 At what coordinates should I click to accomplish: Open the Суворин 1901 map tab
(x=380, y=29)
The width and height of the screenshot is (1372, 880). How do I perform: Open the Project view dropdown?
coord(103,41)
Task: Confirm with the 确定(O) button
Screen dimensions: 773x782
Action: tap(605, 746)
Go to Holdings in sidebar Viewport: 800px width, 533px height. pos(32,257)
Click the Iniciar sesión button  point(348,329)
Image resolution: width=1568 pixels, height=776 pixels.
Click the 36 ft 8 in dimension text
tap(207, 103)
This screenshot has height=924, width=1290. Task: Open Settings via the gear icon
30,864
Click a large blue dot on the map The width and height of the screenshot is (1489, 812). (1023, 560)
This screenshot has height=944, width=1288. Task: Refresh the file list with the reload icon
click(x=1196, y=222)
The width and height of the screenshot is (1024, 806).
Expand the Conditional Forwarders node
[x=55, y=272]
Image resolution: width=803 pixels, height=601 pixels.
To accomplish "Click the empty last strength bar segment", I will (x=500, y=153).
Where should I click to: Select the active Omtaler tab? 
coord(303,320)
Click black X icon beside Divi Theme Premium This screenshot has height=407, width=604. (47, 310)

_Exercise directions_
Could you retype every one of the rows above exactly, line for line?

_Written response_
 At what coordinates should I click to accomplish: Open the Суворин 1901 map tab
(x=380, y=29)
The width and height of the screenshot is (1372, 880). How do I perform: Open the Project view dropdown?
coord(103,41)
Task: Confirm with the 确定(O) button
Screen dimensions: 773x782
Action: tap(605, 746)
Go to Holdings in sidebar Viewport: 800px width, 533px height. pos(32,257)
Click the Iniciar sesión button  point(348,329)
Image resolution: width=1568 pixels, height=776 pixels.
Click the 36 ft 8 in dimension text
tap(207, 103)
This screenshot has height=924, width=1290. Task: Open Settings via the gear icon
30,864
Click a large blue dot on the map The width and height of the screenshot is (1489, 812). (1023, 560)
This screenshot has height=944, width=1288. Task: Refresh the file list with the reload icon
click(x=1196, y=222)
The width and height of the screenshot is (1024, 806).
Expand the Conditional Forwarders node
[x=55, y=272]
Image resolution: width=803 pixels, height=601 pixels.
To accomplish "Click the empty last strength bar segment", I will (x=500, y=153).
Where should I click to: Select the active Omtaler tab? 
coord(303,320)
Click black X icon beside Divi Theme Premium This screenshot has height=407, width=604. (47, 310)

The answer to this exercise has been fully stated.